El AFIP, mediante los embargos y procesos judiciales, provocan un estancamiento de la producción y el cierre de los negocios.
El peor escenario social, que a su vez funciona como disparador “negativo” de la economía, son las altas tasas de interés que anulan el financiamiento y estancan el consumo generando el cierre de las empresas y aumentado el desempleo.
La necesidad de una Reforma a las leyes laborales cada vez es mas necesaria para equilibrar el alto costo laboral y regular, por algún lado, la recesión económica y financiera que pasan las empresas y el empleo.
El aumento de la tasa de interés reduce el nivel de actividad económica, merma el crédito, restringe el financiamiento y retrasa la productividad y los mercados.
Puesto en otras palabras, la suba de la tasa de interés tendría un efecto marginal sobre el nivel de consumo, porque el stock de créditos para consumo al sector privado es cada vez mas bajo.

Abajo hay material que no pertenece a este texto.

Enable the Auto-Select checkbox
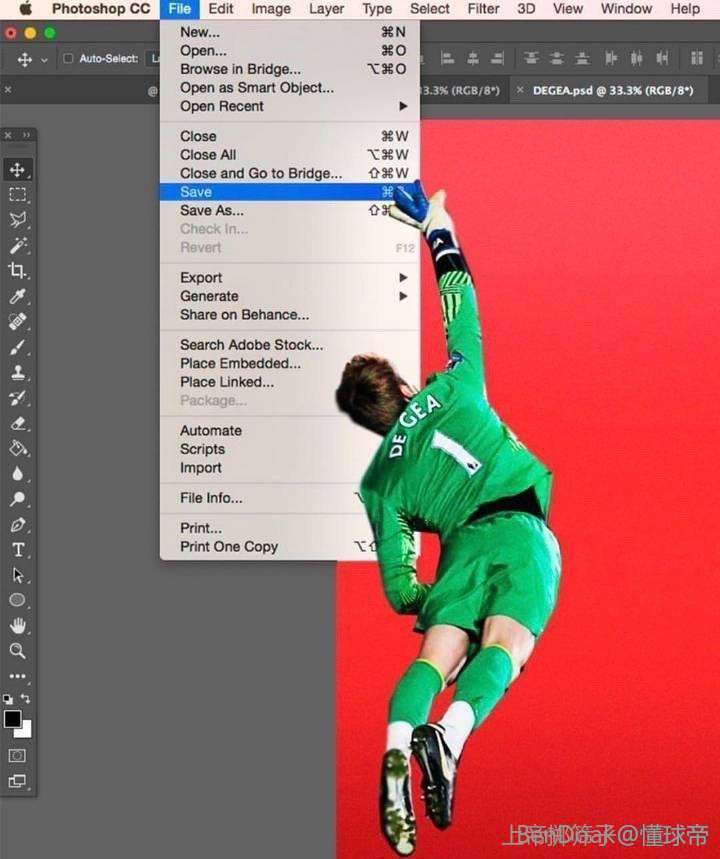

Tratando de ser claro con el lector, las tasas son por su definición “el precio del dinero” y este precio esta alto.
La suba de precios, por una gran demanda de consumo de productos y servicios, lleva a altos picos de inflación.
La contradicción radica que en Argentina no hay demanda de consumo, el consumo cada vez es mas bajo, esto se debe a las altas tasas de interés, provocando que la gente no obtenga crédito, por ende, no hay consumo.
Es insólito que en Argentina no haya consumo y los precios suban.
Encontramos la raíz de este problema, principalmente, fuera de las empresas y del criterio del consumo de la gente, entendiendo que, sobre todo la responsabilidad se la lleva el entorno político-económico de las medidas equivocadas que toma y tomo el gobierno de turno.
El gradualismo que pretende el gobierno con sus políticas económicas y una reforma tributaria a 5 años no tiene razón lógica. Los planes de financiamiento que impulsa AFIP son para pocas empresas. Te dicen que te van a ayudar con el financiamiento de tu deuda, pero no te avisan que, si tenes deuda el financiamiento es de 3 a 6 cuotas y hasta, en la mayoría de los casos, no calificas, por culpa de su método de “scoring”, para este Plan General de AFIP.
¡Nos mienten en la cara!
El presidente Mauricio Macri, en el acto por el 164 aniversario de la Bolsa de Comercio Porteña, dijo: “Está en marcha el proceso de reducción de los impuestos distorsivos. Hay que confiar de nuevo en la AFIP y regularizar las situaciones”.
Las 853.886 pymes en la Argentina son, sin dudas, el motor del empleo genuino y de la funcionalidad de los mercados.
Las políticas del gobierno no son de reducción de impuestos, al contrario.
La AFIP, de la mano de su flamante Director, es un río de pirañas cada vez más peligroso.
Es difícil confiar.
Conclusión: La caída del consumo, que se espera para este 2do. semestre, nos lleva a una profunda recesión y pérdida del empleo.
Las medidas del gobierno, la carga impositiva, la corrida cambiaria, la devaluación, la presión fiscal, el desempleo y el ahogo fiscal, de la mano del hostigamiento contra las empresas y el consumidor, empujó al gobierno de turno a una situación de vulnerabilidad e insolvencia de pagos que nos llevo a pedir dinero a quien no debíamos pedir.
De tal manera, el presidente Mauricio Macri en el acto de la Bolsa de Comercio dijo: “Fuimos al FMI porque necesitábamos que alguien nos apoye en nuestro plan”.
Si el plan del gobierno de Macri era terminar con las Pymes, generar más desempleo, bajar el consumo, subir la inflación, aumentar las tarifas y terminar en una fuerte recesión, lo están logrando.